THE PROBLEM = Pick out each line of the records in which the word "agent" appears.

TASK INPUTS =
= = = = = = =

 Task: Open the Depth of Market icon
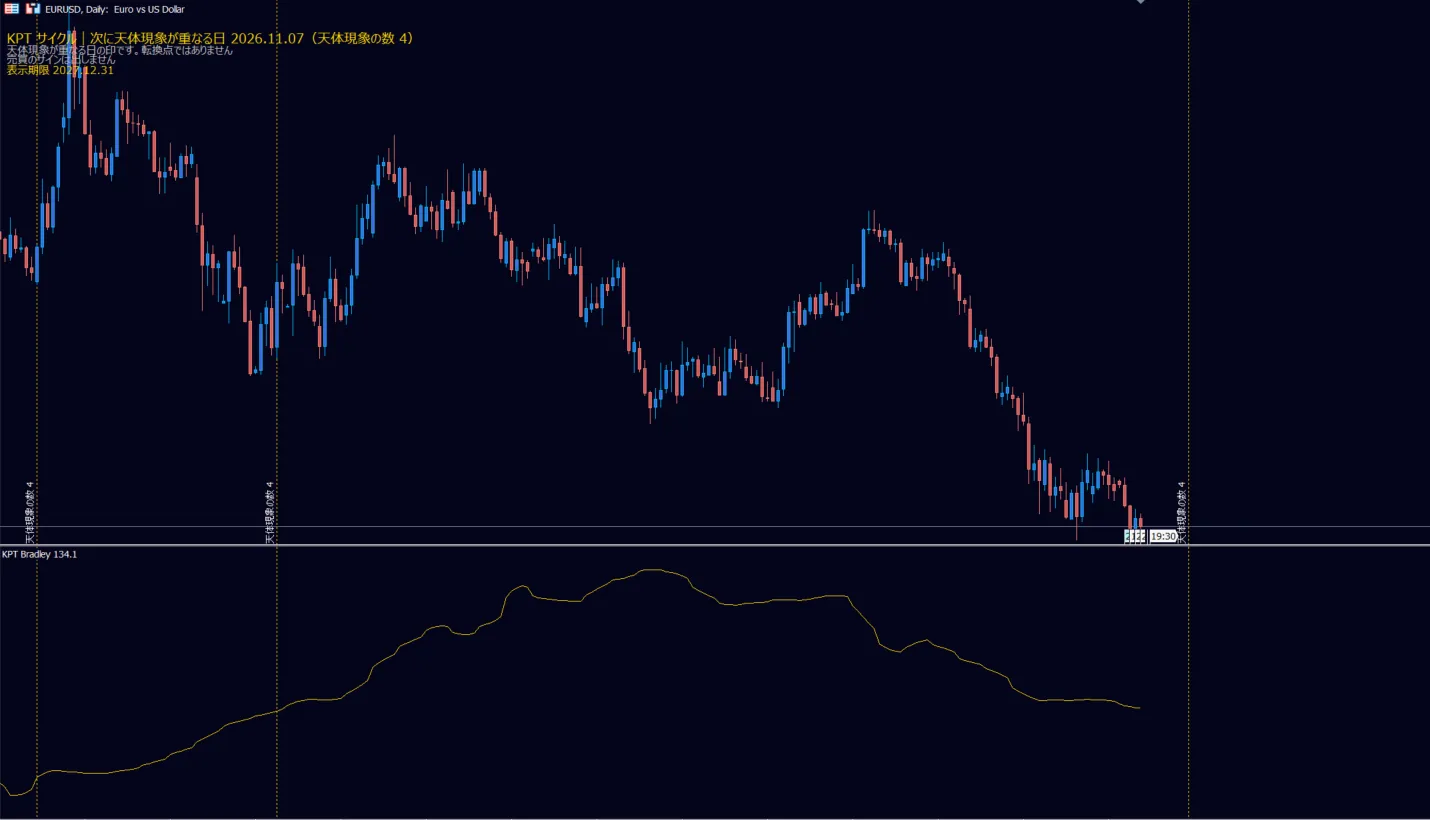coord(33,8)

= = = = = = =

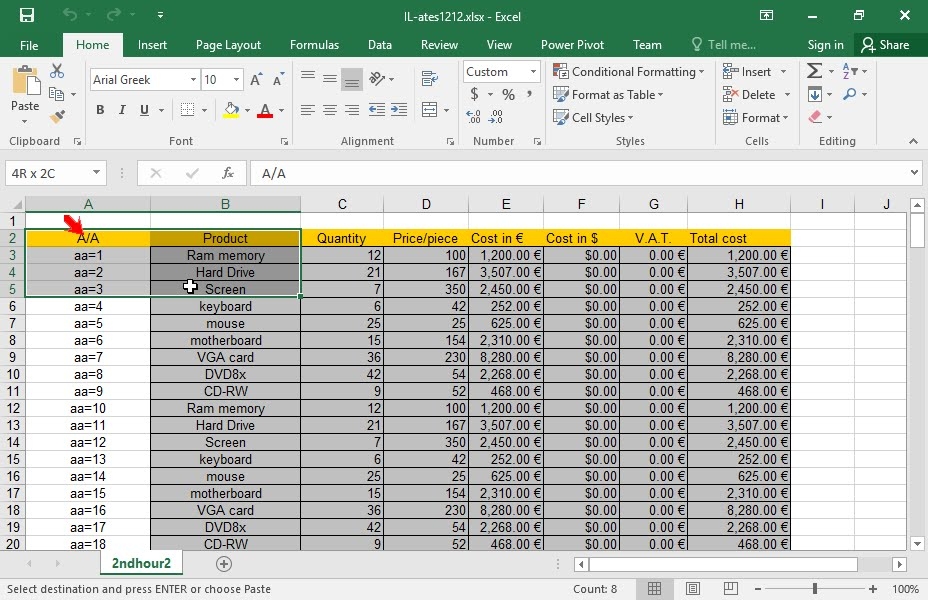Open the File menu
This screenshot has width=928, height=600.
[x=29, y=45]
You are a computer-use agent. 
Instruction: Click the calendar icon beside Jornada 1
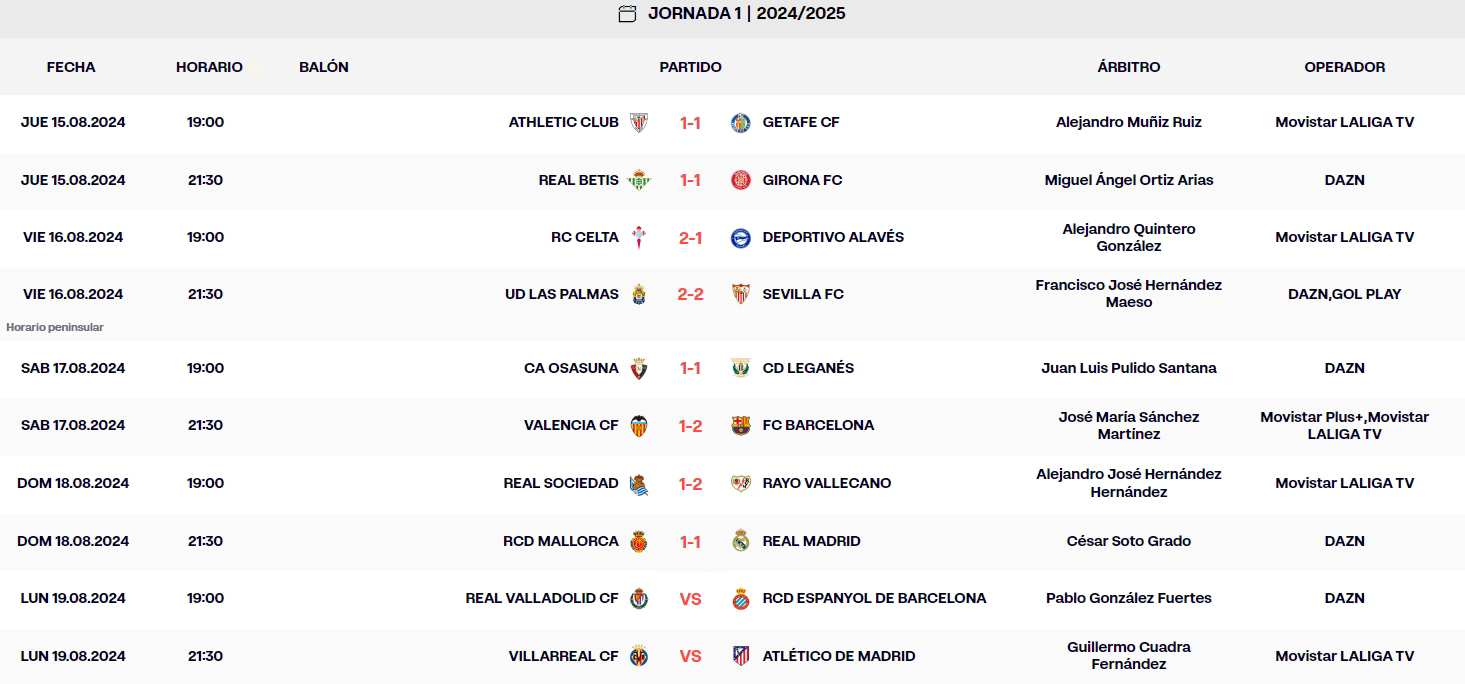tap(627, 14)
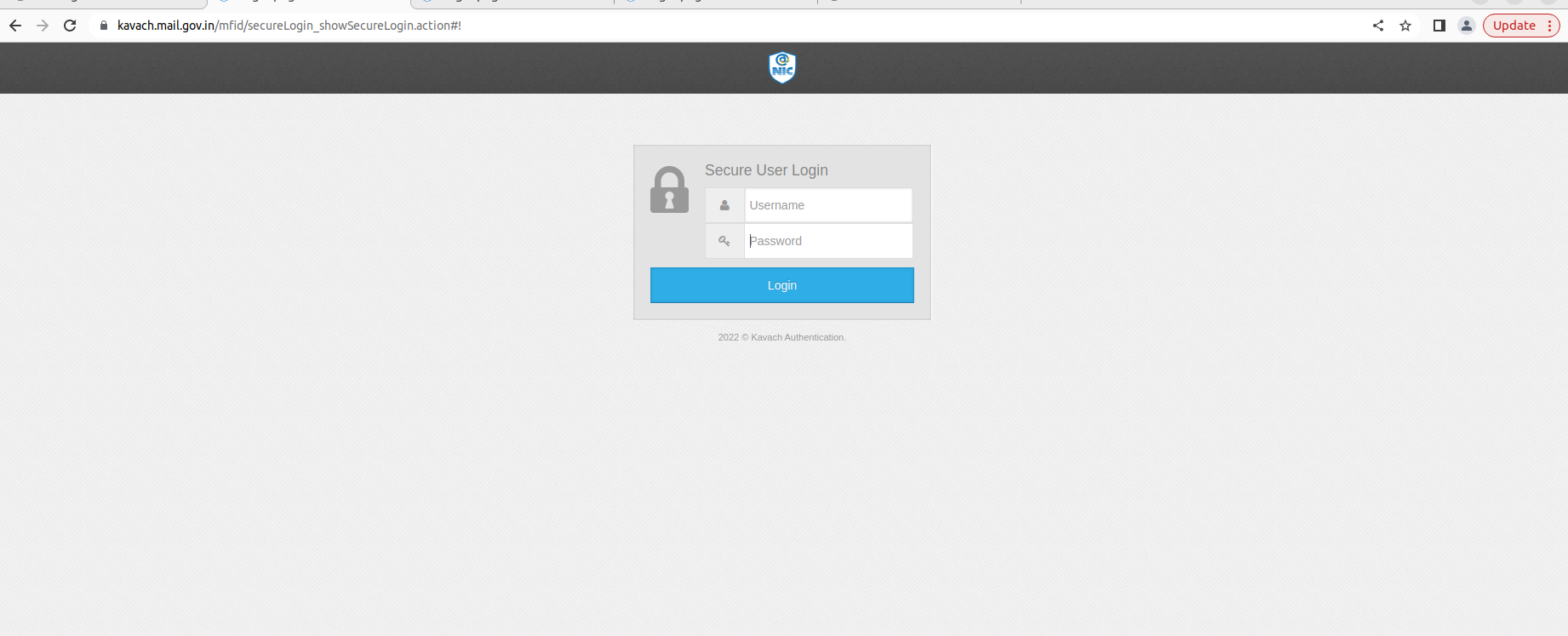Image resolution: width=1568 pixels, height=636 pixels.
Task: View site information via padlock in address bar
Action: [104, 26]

= = = = = = =

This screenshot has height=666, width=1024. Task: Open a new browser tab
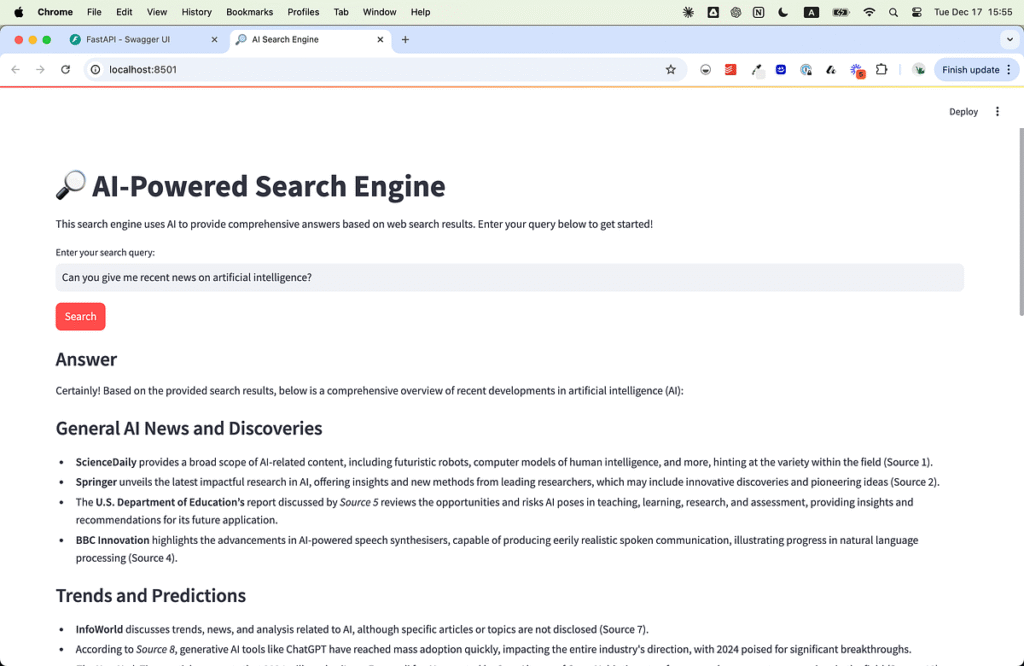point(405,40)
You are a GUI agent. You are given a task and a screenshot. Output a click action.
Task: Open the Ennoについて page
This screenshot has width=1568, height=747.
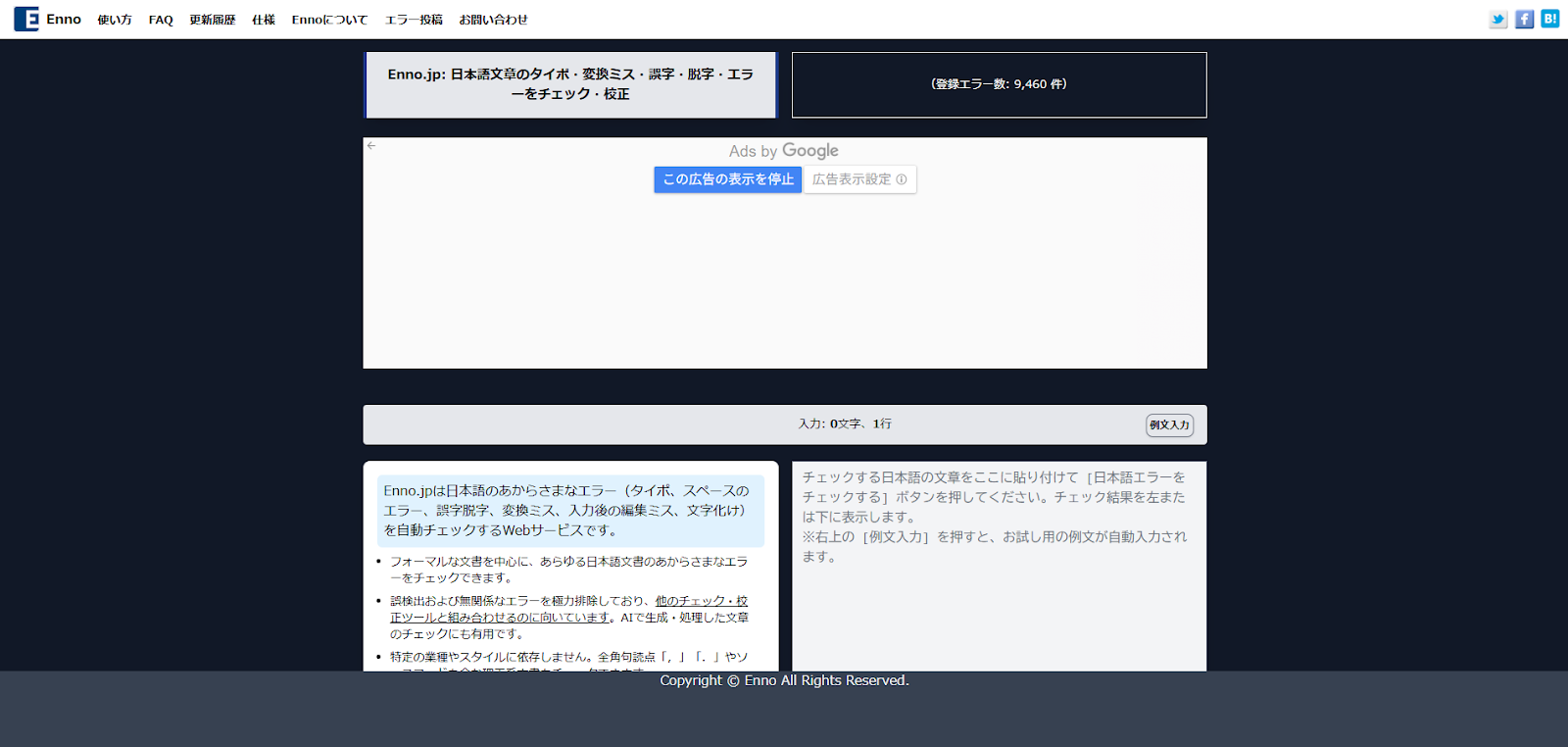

= = = = = = =

EXERCISE SOLUTION =
You are a computer-use agent. 
You are a GUI agent. You are given a task and a screenshot. Output a click action.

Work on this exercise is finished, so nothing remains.